# [PROBLEM TO WORK ON]
Before doing anything else, copy the entries below exactly.

(Collected data)
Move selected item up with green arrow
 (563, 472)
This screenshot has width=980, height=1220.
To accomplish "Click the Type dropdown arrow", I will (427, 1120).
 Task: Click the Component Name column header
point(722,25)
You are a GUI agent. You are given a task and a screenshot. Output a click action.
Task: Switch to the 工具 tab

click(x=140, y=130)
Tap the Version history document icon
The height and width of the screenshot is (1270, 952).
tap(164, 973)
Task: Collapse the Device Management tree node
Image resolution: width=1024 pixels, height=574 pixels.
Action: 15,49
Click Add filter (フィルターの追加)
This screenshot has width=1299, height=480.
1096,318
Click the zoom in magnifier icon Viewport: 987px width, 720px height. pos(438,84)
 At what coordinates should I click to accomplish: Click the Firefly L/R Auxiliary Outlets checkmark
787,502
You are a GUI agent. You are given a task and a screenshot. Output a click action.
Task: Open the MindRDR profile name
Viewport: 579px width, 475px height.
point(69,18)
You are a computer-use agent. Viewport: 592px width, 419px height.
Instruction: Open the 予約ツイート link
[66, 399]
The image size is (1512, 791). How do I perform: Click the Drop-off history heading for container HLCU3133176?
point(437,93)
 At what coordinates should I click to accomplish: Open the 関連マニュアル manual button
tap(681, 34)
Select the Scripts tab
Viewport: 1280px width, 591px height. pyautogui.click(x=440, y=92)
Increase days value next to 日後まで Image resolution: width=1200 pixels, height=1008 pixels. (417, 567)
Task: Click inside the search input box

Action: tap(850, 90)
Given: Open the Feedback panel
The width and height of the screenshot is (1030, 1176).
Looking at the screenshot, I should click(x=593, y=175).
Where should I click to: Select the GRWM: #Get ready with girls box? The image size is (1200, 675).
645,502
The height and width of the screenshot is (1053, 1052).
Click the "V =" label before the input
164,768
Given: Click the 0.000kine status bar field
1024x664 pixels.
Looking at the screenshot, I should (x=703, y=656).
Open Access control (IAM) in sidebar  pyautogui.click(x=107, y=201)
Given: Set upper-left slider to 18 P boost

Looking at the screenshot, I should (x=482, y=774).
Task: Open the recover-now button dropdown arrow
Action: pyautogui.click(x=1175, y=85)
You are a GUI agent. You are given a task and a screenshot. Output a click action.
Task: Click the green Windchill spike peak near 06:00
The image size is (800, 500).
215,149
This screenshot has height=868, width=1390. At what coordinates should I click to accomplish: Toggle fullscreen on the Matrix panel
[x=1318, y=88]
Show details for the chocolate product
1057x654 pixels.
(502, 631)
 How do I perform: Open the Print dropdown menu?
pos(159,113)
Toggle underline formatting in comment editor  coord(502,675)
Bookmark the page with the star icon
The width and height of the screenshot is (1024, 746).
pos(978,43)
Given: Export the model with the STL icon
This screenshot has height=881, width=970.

# [THE COMPLETED TASK]
Move selected item up with green arrow
 (563, 472)
This screenshot has width=980, height=1220.
To accomplish "Click the Type dropdown arrow", I will (427, 1120).
 Task: Click the Component Name column header
point(722,25)
You are a GUI agent. You are given a task and a screenshot. Output a click action.
Task: Switch to the 工具 tab

click(x=140, y=130)
Tap the Version history document icon
The height and width of the screenshot is (1270, 952).
tap(164, 973)
Task: Collapse the Device Management tree node
Image resolution: width=1024 pixels, height=574 pixels.
Action: 15,49
Click Add filter (フィルターの追加)
This screenshot has width=1299, height=480.
1096,318
Click the zoom in magnifier icon Viewport: 987px width, 720px height. pos(438,84)
 At what coordinates should I click to accomplish: Click the Firefly L/R Auxiliary Outlets checkmark
787,502
You are a GUI agent. You are given a task and a screenshot. Output a click action.
Task: Open the MindRDR profile name
Viewport: 579px width, 475px height.
point(69,18)
You are a computer-use agent. Viewport: 592px width, 419px height.
Instruction: Open the 予約ツイート link
[66, 399]
The image size is (1512, 791). How do I perform: Click the Drop-off history heading for container HLCU3133176?
point(437,93)
 At what coordinates should I click to accomplish: Open the 関連マニュアル manual button
tap(681, 34)
Select the Scripts tab
Viewport: 1280px width, 591px height. pyautogui.click(x=440, y=92)
Increase days value next to 日後まで Image resolution: width=1200 pixels, height=1008 pixels. (417, 567)
Task: Click inside the search input box

Action: tap(850, 90)
Given: Open the Feedback panel
The width and height of the screenshot is (1030, 1176).
Looking at the screenshot, I should click(x=593, y=175).
Where should I click to: Select the GRWM: #Get ready with girls box? The image size is (1200, 675).
645,502
The height and width of the screenshot is (1053, 1052).
Click the "V =" label before the input
164,768
Given: Click the 0.000kine status bar field
1024x664 pixels.
Looking at the screenshot, I should (x=703, y=656).
Open Access control (IAM) in sidebar  pyautogui.click(x=107, y=201)
Given: Set upper-left slider to 18 P boost

Looking at the screenshot, I should (x=482, y=774).
Task: Open the recover-now button dropdown arrow
Action: pyautogui.click(x=1175, y=85)
You are a GUI agent. You are given a task and a screenshot. Output a click action.
Task: Click the green Windchill spike peak near 06:00
The image size is (800, 500).
215,149
This screenshot has height=868, width=1390. At what coordinates should I click to accomplish: Toggle fullscreen on the Matrix panel
[x=1318, y=88]
Show details for the chocolate product
1057x654 pixels.
(502, 631)
 How do I perform: Open the Print dropdown menu?
pos(159,113)
Toggle underline formatting in comment editor  coord(502,675)
Bookmark the page with the star icon
The width and height of the screenshot is (1024, 746).
pos(978,43)
Given: Export the model with the STL icon
This screenshot has height=881, width=970.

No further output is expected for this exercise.